# [EXERCISE DESCRIPTION]
Return the data exactly, but only from the line containing "[dialog] (103, 1288)" through its last line.

[RECORDS]

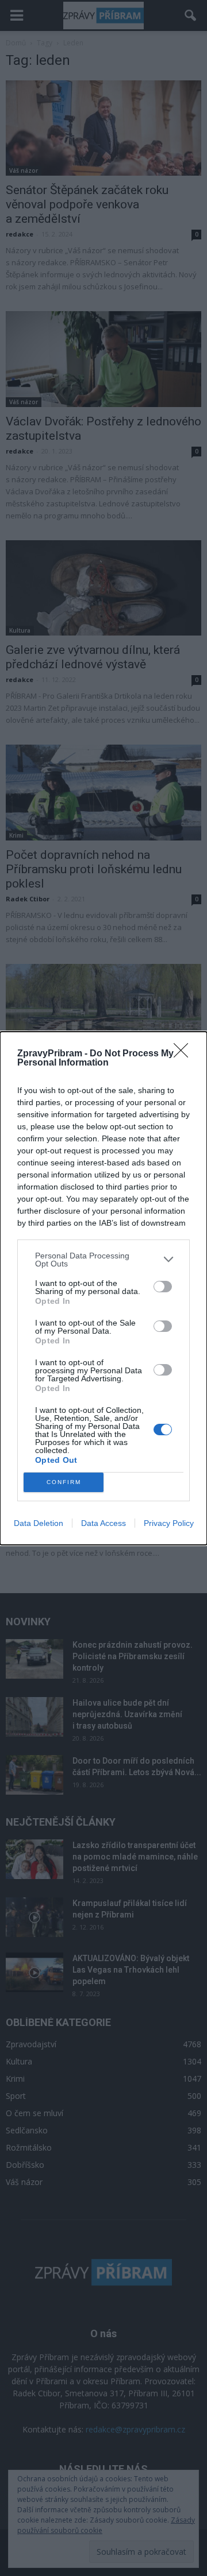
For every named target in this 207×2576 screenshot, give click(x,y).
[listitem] (103, 1260)
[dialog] (103, 1288)
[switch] (163, 1286)
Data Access (103, 1523)
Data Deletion (38, 1523)
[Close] (184, 1054)
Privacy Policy (169, 1523)
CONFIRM (64, 1482)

[/RECORDS]

# [ANSWER SECTION]
[dialog] (103, 1288)
[switch] (163, 1286)
Data Access (103, 1523)
Data Deletion (38, 1523)
[Close] (184, 1054)
Privacy Policy (169, 1523)
CONFIRM (64, 1482)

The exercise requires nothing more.